His boss, a lean, bespectacled man just a few years older, gave him a surprising directive: start by answering customer support queries. “That’s the fastest way to learn the product,” he said.

It felt to Mathrubootham like the village method of learning to swim, where elders simply threw kids into the well. “No introductions, no HR welcome packets, no glossy training manuals. Just a direct shove into the deep end. Sink or swim,” he later wrote in his memoir All In.

Reflecting on that experience, Mathrubootham wrote, “He forced me to engage with the product at a level no formal training programme could have matched. More than anything, [he] wanted me to take ownership. He wasn’t just asking me to understand WebNMS, the company’s main business at the time; he was challenging me to own it.”

A Steady Climb

That boss was Shailesh Kumar Davey, then Vice President of Engineering. In January this year, Davey took over as Group CEO of Zoho from founder Sridhar Vembu.

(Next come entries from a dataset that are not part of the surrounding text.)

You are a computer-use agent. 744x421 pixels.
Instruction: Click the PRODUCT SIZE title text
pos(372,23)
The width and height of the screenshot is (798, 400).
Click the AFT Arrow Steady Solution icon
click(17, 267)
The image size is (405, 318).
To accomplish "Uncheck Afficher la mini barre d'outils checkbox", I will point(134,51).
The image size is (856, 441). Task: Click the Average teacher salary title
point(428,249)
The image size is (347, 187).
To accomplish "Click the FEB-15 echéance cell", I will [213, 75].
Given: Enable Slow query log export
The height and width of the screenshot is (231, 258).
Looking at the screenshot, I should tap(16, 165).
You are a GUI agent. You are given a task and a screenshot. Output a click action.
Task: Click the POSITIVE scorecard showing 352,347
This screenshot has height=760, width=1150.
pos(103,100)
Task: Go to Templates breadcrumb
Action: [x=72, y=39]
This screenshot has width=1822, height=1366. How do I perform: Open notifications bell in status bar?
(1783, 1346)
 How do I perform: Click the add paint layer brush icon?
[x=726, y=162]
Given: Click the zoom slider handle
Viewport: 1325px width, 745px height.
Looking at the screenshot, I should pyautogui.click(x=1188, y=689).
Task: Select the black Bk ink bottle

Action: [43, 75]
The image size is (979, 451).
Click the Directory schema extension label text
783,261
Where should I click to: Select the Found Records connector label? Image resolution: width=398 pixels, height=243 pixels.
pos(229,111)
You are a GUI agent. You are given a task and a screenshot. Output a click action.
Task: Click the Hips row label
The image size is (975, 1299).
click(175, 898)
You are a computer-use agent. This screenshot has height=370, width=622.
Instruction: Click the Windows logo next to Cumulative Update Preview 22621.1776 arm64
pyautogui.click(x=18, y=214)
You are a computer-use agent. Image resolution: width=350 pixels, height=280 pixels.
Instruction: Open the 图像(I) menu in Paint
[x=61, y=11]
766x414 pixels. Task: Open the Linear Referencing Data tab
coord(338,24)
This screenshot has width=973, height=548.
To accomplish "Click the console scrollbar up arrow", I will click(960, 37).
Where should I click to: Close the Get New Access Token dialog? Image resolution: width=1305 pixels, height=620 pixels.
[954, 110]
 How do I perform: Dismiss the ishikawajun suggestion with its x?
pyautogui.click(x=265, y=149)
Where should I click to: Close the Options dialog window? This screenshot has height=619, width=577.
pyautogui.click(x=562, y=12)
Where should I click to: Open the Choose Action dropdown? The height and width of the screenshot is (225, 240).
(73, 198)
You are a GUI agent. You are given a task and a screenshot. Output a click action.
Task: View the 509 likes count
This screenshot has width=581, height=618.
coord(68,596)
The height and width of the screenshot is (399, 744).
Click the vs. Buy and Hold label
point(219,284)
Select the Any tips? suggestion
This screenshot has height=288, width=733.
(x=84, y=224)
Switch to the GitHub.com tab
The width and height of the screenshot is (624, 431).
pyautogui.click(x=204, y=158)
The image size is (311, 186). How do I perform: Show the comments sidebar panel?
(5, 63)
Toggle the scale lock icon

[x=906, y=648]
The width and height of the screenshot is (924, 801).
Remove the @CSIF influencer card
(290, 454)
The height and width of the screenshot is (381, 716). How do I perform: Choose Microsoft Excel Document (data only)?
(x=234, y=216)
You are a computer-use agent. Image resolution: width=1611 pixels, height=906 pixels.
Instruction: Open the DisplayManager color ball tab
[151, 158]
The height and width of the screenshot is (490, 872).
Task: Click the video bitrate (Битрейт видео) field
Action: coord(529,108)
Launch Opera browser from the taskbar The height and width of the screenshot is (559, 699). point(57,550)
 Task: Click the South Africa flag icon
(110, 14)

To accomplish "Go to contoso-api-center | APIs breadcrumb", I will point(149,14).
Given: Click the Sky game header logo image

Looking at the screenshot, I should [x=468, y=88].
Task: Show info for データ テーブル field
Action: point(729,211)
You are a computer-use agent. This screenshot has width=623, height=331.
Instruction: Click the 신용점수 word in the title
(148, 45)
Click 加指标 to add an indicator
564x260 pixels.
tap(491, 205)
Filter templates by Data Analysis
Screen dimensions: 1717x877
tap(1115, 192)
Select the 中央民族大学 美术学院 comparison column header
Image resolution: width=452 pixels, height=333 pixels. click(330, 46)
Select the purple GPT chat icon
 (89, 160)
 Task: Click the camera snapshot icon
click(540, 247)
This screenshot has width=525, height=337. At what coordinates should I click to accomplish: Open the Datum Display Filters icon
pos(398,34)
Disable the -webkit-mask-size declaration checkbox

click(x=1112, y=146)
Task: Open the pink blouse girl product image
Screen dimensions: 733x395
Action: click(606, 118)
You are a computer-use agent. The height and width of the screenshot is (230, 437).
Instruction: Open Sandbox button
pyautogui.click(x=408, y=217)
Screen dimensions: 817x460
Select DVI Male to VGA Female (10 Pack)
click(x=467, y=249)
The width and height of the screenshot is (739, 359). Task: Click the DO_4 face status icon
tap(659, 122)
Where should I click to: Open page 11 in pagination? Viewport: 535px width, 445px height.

Back in the mid-1990s, Sridhar, his brothers Kumar and Sekar, Tony Thomas, and Davey founded Zoho to build software products. Their first customers were Japanese printer manufacturers. By 2001, the company had about 120 employees, and not a single SaaS product, which would later become its hallmark. Today, Zoho has over 18,000 employees, 40+ SaaS offerings, more than 120 million users, and annual revenue exceeding $1 billion.

Much of this growth, Zoho’s leaders say, can be traced to the company’s unconventional culture, epitomised by Mathrubootham’s onboarding. It’s a belief in learning by doing, trusting people with autonomy, accepting mistakes, being patient, and letting the customer deliver the final verdict,by either staying or walking away.

These convictions weren’t gleaned from management books. They were forged through lived experience,“the school of hard knocks,” as Rajendran Dhandapani, Zoho’s seventh employee and a key leader, puts it.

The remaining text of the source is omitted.